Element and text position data

------------------------------------------------------------

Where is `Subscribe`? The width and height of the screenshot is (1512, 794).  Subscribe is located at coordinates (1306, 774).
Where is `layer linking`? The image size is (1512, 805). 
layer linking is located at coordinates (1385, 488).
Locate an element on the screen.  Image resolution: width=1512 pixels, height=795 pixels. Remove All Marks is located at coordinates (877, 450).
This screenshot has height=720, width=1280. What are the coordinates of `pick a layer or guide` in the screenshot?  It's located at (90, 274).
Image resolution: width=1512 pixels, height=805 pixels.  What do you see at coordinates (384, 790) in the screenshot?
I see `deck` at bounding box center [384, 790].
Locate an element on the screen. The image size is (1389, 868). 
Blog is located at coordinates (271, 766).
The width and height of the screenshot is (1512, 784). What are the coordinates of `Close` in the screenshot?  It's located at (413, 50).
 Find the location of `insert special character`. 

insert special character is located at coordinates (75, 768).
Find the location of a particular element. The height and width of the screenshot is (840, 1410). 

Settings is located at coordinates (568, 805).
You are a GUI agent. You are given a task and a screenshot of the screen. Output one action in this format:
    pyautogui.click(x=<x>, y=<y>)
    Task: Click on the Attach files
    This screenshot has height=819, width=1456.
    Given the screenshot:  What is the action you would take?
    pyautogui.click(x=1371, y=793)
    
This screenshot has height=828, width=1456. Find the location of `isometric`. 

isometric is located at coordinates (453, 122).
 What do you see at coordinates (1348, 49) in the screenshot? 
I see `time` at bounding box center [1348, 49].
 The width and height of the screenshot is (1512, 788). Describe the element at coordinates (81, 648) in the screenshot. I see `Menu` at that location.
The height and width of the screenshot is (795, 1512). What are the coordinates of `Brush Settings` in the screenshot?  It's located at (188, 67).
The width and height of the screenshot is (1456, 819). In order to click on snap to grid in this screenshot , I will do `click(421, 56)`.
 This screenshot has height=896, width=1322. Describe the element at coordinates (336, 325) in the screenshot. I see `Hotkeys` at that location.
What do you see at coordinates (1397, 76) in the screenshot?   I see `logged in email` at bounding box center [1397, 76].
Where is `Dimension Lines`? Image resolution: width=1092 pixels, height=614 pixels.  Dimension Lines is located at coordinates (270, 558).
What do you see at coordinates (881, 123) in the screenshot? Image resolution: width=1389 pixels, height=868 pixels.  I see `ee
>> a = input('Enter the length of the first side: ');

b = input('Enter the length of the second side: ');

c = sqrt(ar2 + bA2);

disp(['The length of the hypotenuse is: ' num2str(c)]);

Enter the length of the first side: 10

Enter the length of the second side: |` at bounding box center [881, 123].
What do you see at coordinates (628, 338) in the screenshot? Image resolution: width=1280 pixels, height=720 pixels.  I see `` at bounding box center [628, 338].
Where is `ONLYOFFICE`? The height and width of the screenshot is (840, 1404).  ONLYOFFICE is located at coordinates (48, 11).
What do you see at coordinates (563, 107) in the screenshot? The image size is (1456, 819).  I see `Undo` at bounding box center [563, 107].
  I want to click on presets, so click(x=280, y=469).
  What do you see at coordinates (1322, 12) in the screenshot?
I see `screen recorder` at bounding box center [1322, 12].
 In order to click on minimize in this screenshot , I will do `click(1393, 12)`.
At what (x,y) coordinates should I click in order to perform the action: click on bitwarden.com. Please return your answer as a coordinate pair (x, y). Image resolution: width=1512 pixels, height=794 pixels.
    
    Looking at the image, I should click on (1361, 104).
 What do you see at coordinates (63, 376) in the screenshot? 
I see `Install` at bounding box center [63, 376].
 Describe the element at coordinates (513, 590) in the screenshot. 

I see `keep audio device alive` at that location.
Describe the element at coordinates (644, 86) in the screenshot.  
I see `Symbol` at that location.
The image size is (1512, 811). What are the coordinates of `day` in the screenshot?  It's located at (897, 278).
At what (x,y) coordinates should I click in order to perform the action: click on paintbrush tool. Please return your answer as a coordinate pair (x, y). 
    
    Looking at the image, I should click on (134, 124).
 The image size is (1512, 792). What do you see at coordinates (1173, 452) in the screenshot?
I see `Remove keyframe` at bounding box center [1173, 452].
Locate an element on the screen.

------------------------------------------------------------

PROBLEM DESCRIPTION ->
Copy out the lines from the one containing "In order to click on minimize" through the one containing "Looking at the image, I should click on (1361, 104).", inclusive, word for word.

RESPONSE ->
 In order to click on minimize in this screenshot , I will do `click(1393, 12)`.
At what (x,y) coordinates should I click in order to perform the action: click on bitwarden.com. Please return your answer as a coordinate pair (x, y). Image resolution: width=1512 pixels, height=794 pixels.
    
    Looking at the image, I should click on (1361, 104).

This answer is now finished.